-- Start of Text passage --
The Debano massacre was a mass extrajudicial killing that took place in Debano () in the Tigray Region of Ethiopia during the Tigray War, around 11 January 2021. Debano, also called Endabano, is a tabiya that belongs to  woreda  Kayeh Tehli, Central zone of Tigray.

Massacre
The Amhara Region’s armed forces killed dozens of civilians in Debano (Central Tigray) on 11 January 2021.
Debano comprises four villages, by decreasing order of importance: Sagla, Serawit, Daba Paulos, and Daba Tadios. Homesteads are scattered and population density is low. It is a hilly land with altitudes varying from 1416 to 1624 m a.s.l., on the southern banks of the  Weri’i River; there are numerous bushlands. There was fighting in Debano between ENDF and TDF; the people fled to mountains near  Weri’i River, away from the road.

Later that day, Kibrom was wounded while walking on a mine, and two of his friends were killed. Both Kibrom’s legs have been amputated.
-- End of Text passage --
Stated task A:
In the Debano massacre text, on what date did the Amhara Region's armed forces kill civilians in Debano?
Stated task B:
Name every village of Debano that the Debano massacre text lists.
Stated task C:
Reproduce everything in the Debano massacre text from "The Debano massacre" down to "on 11 January 2021.", substituting "residents" for "civilians".
The records are separate material with no connection to the Debano massacre text.
-- Start of Stored rows --
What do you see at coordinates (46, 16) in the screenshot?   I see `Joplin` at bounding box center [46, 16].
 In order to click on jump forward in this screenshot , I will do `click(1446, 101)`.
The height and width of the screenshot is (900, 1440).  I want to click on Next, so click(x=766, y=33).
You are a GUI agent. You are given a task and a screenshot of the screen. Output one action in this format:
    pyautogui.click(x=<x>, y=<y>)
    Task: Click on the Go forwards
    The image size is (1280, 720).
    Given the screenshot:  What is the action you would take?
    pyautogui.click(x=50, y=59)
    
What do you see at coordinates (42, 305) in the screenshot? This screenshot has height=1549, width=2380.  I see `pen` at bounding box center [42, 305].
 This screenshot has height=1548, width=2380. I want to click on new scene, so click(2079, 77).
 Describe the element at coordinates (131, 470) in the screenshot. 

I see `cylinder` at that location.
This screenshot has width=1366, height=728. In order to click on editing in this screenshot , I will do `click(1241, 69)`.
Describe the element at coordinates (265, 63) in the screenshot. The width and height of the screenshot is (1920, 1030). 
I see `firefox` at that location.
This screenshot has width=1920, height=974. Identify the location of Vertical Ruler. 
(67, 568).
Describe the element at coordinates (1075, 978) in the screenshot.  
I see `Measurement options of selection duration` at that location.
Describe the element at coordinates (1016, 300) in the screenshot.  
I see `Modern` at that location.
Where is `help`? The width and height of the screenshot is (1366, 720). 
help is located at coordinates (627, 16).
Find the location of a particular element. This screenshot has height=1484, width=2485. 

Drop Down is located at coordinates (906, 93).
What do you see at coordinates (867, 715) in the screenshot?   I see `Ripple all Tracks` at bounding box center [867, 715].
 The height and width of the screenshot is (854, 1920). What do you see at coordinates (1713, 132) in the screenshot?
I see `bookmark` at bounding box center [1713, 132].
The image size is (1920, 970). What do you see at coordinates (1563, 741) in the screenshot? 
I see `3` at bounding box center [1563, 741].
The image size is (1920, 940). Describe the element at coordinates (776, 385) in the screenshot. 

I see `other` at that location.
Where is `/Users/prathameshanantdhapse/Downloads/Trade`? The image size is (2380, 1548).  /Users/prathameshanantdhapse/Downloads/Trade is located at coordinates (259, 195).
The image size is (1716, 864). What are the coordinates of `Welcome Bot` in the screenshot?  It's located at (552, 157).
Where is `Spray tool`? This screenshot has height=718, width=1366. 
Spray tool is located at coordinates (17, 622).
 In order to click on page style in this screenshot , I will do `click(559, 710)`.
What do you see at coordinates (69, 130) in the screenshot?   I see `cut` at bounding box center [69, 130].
-- End of Stored rows --
Full solution A:
11 January 2021

Full solution B:
Sagla, Serawit, Daba Paulos, Daba Tadios

Full solution C:
The Debano massacre was a mass extrajudicial killing that took place in Debano () in the Tigray Region of Ethiopia during the Tigray War, around 11 January 2021. Debano, also called Endabano, is a tabiya that belongs to  woreda  Kayeh Tehli, Central zone of Tigray.

Massacre
The Amhara Region’s armed forces killed dozens of residents in Debano (Central Tigray) on 11 January 2021.